EXERCISE DIRECTIONS: Copy out each line of the data holding "table".
--- START ---
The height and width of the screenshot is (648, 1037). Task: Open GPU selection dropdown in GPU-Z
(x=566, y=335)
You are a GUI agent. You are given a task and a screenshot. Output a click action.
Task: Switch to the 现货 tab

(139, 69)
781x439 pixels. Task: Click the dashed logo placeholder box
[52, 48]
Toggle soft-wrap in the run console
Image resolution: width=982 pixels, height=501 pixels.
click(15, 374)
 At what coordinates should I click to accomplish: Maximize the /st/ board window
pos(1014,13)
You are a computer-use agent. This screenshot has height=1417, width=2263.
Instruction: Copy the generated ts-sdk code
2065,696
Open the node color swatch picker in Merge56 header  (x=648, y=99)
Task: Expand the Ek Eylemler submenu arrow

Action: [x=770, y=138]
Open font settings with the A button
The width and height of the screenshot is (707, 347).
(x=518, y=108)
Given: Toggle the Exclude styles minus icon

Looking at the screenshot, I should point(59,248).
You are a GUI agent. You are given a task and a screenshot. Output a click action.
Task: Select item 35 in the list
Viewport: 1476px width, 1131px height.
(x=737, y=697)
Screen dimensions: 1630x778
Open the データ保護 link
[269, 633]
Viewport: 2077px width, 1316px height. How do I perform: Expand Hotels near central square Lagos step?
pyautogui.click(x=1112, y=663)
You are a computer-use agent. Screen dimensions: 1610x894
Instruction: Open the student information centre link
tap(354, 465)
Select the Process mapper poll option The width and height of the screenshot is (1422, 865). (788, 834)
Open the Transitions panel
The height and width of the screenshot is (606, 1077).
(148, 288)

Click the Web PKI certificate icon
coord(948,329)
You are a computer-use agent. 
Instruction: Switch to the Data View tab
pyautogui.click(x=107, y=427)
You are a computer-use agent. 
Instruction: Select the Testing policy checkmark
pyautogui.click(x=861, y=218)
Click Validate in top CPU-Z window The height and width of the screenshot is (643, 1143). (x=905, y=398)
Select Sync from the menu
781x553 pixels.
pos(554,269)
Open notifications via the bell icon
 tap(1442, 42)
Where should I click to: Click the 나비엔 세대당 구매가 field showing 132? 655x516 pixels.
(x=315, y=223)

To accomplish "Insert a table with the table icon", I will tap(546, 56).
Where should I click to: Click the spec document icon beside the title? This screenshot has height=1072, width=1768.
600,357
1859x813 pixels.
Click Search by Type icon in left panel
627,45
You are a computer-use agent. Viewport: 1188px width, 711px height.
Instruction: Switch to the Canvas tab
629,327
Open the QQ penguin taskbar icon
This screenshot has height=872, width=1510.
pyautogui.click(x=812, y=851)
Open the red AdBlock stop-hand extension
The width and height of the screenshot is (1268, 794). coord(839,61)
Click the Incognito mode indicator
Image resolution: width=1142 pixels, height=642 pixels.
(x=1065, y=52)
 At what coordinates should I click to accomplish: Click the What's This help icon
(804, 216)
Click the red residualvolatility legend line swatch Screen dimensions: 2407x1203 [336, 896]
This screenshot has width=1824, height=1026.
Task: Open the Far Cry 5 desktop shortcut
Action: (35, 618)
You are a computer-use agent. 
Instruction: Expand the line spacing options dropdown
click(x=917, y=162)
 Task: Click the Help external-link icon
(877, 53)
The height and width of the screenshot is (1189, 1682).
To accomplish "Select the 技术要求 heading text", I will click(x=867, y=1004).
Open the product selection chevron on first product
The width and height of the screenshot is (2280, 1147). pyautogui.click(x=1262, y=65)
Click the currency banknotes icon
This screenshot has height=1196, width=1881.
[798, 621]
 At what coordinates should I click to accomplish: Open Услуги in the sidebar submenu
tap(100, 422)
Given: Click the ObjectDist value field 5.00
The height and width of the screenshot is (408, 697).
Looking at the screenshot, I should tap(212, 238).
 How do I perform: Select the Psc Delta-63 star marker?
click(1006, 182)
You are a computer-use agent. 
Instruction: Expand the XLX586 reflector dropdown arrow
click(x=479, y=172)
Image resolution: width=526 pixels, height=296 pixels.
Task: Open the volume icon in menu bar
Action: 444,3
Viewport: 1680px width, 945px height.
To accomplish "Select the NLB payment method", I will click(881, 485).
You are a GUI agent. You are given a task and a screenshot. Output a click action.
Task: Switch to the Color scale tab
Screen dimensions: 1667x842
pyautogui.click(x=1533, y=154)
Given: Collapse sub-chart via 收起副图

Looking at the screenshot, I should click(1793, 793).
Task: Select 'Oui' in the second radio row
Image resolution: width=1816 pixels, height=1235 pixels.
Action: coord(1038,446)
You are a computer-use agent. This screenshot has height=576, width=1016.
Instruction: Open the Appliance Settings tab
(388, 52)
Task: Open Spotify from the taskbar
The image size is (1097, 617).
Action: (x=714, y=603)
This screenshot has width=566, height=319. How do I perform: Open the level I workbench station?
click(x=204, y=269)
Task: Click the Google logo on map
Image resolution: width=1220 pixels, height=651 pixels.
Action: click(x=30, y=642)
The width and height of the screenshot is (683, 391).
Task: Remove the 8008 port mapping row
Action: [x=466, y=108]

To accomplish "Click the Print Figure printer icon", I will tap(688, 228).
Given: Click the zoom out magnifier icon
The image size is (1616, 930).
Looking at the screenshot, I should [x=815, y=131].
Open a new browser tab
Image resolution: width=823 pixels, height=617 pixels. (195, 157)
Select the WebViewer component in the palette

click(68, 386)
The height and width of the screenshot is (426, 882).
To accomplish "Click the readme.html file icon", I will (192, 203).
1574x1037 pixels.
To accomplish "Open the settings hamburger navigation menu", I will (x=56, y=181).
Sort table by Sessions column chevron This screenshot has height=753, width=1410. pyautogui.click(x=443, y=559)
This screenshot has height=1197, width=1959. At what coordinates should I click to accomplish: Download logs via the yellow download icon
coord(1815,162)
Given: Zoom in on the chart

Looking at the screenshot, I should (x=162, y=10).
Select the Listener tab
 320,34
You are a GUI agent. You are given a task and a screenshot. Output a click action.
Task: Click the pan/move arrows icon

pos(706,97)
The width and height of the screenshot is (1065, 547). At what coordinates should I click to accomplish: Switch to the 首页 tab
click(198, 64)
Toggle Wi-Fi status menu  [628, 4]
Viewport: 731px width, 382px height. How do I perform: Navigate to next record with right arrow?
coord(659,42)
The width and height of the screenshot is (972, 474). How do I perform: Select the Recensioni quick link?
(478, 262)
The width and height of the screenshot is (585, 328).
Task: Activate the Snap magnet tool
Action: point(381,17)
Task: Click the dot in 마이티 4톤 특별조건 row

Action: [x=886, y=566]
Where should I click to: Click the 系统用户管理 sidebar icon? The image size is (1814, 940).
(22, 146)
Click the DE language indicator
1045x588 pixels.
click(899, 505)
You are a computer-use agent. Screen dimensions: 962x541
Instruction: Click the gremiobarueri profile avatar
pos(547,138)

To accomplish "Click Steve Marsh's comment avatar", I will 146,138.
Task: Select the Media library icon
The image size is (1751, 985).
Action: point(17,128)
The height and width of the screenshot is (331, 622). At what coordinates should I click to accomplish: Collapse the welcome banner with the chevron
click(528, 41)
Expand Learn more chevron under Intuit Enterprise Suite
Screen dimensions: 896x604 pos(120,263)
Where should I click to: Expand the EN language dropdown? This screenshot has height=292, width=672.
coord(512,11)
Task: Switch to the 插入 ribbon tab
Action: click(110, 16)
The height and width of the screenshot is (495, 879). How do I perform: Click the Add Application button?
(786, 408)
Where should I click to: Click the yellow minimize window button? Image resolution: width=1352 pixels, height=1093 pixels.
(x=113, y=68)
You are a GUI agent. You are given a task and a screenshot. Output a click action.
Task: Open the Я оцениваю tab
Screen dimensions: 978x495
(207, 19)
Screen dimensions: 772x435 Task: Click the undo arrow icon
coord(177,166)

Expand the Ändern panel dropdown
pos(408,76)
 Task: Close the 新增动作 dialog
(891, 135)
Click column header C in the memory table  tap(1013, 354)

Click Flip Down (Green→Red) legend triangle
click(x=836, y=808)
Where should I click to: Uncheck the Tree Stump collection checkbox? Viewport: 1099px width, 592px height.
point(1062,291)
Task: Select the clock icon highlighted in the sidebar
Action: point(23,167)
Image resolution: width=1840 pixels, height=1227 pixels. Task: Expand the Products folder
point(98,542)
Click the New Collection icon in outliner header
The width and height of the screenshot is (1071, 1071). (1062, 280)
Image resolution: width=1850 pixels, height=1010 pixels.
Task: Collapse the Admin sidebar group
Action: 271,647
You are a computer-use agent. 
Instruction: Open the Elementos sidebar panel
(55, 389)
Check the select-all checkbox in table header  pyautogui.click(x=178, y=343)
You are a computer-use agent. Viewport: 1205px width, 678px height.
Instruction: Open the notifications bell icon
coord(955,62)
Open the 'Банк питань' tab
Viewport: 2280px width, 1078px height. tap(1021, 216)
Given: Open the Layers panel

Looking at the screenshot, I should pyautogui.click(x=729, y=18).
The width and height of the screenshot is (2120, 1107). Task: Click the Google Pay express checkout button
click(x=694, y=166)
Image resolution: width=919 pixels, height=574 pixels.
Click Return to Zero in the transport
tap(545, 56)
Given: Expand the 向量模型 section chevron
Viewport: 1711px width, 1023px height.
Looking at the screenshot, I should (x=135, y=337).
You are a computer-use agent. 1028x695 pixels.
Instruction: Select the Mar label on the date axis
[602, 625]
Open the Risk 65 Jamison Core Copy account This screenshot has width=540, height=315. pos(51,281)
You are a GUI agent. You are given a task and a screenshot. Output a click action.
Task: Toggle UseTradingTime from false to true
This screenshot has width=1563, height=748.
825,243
--- END ---
RESULT FOR THIS TASK:
To accomplish "Insert a table with the table icon", I will tap(546, 56).
Sort table by Sessions column chevron This screenshot has height=753, width=1410. pyautogui.click(x=443, y=559)
Click column header C in the memory table  tap(1013, 354)
Check the select-all checkbox in table header  pyautogui.click(x=178, y=343)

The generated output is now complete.